- [Brief]: Report the number of lines in the data below that hold "computer", without any other words.

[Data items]

========================

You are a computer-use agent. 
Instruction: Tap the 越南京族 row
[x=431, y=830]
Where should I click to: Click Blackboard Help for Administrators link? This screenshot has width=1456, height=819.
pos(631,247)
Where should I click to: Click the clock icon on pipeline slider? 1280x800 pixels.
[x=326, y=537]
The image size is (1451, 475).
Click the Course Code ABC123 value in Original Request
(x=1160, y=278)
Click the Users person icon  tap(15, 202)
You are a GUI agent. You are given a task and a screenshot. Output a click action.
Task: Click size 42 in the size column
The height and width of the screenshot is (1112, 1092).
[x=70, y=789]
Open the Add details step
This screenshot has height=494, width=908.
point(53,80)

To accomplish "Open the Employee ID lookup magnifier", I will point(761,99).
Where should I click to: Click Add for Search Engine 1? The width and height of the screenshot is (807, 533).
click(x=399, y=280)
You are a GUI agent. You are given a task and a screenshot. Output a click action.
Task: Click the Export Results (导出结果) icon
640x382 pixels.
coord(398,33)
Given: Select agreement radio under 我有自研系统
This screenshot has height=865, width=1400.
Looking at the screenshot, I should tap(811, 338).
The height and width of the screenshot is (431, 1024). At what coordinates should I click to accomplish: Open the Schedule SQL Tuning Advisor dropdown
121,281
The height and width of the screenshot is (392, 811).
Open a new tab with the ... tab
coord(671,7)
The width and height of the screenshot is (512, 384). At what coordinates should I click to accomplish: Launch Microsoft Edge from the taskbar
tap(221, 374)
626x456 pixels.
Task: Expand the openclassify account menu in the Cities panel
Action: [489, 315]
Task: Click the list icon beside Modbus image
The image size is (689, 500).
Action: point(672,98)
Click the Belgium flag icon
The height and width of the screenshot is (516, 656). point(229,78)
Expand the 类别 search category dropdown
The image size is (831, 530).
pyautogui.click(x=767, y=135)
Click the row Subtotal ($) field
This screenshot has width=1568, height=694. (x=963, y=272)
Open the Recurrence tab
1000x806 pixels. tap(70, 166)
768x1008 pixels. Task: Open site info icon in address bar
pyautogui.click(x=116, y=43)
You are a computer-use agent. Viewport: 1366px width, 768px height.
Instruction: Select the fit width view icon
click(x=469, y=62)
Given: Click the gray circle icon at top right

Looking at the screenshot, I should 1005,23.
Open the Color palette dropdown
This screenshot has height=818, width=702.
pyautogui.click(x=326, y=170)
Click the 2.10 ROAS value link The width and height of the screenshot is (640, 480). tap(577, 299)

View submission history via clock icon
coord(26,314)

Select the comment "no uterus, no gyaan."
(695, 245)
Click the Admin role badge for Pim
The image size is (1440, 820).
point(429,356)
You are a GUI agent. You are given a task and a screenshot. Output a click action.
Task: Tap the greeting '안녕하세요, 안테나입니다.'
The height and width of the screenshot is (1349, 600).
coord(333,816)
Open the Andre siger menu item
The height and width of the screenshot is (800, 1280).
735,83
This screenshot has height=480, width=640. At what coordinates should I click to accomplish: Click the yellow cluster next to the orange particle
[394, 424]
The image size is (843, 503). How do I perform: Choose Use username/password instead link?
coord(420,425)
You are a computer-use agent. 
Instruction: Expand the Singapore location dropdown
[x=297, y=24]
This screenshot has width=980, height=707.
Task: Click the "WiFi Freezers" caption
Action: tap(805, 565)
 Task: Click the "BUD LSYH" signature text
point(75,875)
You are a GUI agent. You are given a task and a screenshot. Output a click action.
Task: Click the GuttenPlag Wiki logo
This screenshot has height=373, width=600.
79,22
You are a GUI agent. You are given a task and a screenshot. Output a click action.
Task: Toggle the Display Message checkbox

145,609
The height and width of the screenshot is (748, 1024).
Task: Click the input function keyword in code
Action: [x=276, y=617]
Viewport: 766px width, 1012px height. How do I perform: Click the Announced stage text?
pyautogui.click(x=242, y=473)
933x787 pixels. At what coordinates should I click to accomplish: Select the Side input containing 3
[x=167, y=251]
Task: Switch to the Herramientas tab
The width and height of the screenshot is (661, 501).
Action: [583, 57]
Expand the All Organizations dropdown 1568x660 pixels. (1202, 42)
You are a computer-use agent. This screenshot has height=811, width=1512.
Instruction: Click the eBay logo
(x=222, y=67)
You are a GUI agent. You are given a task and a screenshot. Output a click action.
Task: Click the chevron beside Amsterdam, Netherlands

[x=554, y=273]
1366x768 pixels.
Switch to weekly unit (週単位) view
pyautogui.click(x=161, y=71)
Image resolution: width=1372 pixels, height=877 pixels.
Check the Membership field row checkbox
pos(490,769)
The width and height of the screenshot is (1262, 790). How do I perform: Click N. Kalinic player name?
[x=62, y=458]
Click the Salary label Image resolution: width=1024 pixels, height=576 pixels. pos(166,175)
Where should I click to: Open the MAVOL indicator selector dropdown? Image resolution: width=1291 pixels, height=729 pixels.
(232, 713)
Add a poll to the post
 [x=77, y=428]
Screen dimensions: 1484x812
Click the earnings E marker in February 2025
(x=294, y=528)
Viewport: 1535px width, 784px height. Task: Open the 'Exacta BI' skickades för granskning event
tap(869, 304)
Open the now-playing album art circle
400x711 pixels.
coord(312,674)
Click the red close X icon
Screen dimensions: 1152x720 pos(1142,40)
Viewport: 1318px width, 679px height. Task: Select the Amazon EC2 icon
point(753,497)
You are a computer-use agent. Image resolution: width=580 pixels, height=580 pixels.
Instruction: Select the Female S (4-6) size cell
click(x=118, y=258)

========================

- [Answer for this exercise]: 5